We met a couple from Victoria AU at dinner last night and we have passed each other often in the road today. She is quite slow, having had knee surgery and, two years ago being told she wouldn't ever walk more then a few meters at a time. Her dream was to walk to Santiago and she is doing it. She is a miracle. She says the pain isn't bad, as long as she goes slowly.

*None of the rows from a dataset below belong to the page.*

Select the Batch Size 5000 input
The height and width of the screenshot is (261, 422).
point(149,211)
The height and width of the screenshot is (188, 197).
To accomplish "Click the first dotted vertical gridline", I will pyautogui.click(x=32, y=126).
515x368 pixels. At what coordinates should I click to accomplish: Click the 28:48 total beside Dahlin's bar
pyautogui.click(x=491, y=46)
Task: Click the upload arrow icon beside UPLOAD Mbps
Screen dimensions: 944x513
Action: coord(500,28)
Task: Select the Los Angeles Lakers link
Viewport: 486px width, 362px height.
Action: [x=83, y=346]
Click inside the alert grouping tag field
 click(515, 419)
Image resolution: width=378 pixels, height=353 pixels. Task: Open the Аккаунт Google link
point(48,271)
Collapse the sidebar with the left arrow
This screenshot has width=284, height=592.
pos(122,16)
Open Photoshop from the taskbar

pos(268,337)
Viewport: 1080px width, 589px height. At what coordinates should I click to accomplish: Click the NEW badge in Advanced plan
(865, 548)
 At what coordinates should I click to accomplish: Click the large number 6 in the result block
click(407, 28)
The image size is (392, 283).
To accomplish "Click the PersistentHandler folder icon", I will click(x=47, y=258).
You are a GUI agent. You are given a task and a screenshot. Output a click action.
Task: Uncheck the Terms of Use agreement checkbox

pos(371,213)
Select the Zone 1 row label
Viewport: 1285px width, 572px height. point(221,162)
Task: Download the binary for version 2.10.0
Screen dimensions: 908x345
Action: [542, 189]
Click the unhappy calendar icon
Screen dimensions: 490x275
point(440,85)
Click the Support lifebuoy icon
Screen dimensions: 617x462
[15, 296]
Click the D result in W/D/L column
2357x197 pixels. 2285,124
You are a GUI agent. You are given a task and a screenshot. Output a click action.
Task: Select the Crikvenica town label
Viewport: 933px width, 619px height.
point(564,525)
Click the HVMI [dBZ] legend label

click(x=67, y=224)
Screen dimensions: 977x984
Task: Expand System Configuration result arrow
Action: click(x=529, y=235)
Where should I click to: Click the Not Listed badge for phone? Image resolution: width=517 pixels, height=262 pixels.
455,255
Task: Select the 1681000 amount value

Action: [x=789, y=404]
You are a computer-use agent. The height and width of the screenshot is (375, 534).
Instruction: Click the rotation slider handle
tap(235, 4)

And then there are a few people we meet who we wish we hadn't. Last night our 7 bed room was shared with a delightful young French woman who left her home in Northern France in late June and is walking her way to Santiago. She was great. The two French couples who were also in the room were obnoxious. Loud and inconsiderate of anyone but themselves. As pilgrims, we all try to keep the path in the dorm rooms clear and to respect others needs for rest and fresh air. This group spread everywhere, spoke with their outdoor voices while the other three of us were trying to rest and refused to keep a window open during the night. I know I've ranted about some of the ME ME ME attitudes, but I just had to do it again. My opinion isn't universal for the French folks. I'm blessed to have many friends from France...this group was just not a good example of pilgrims.
Around 11:30 we came into Hontanas, our resting place for today. We made much better time than we thought we would and will increase our distance tomorrow.
Outside of the village, whose population is 70, is a tiny shrine for Saint Bridget of Sweden. Born in 1303, she had visions at a very young age and eventually founded the Bridgettines nuns and monks after the death of her husband. She is one of six patron saints of Europe. We considered this a good thing, as we had reservations for an albergue called Santa Brigeda.
After a beer at the local bar, where we also ate our bocadillo, we checked into the most beautifully restored albergues we've yet to encounter. A beautiful pilgrim kitchen and dining area, a bar and cafe and upstairs, wonderfully comfortable bunk beds. The greatest surprise was that our host showed us into a private room. We have the only one here and haven't a clue why we get it. John says it's because of his reputation for snoring!
We have a very dark afternoon, as the thunder and rain have been ruling the afternoon. It is a cool 15 degrees C, and the thunder has been rolling for a couple of hours. My prayers are for the pilgrims who are out walking in this storm. I hope they stay safe and get to their albergues soon. Yes, even the obnoxious French folks are included in this prayer. No one should have to be out in this weather.
I am glad that John and I are not in the crowd of people who are racing the way to Santiago. We have the time to stop and enjoy the scenery while we share an apple, or visit on the road with other pilgrims who are taking a more leisurely pace. It also gives me plenty of time for reflection and prayer.
Only ten lucky guests here in Santa Brigida got to share a Peregrino meal. We shared a table,with a German man who walked from his home, three French folks who also have walked from their homes, a woman from Victoria BC, the AU couple I mentioned earlier and a gent from Nashville.
Dinner was a wonderful mixed salad and then a huge pan of paella. The 10 so us made short order of the salad, paella and the wine. What a treat.

From dinner to am early bed, in preparation for a walking journey on Thursday that has some rather steep trails.
Hope you are enjoying reading my notes about our journey. Hugs to all, especially our family and friends in Puna.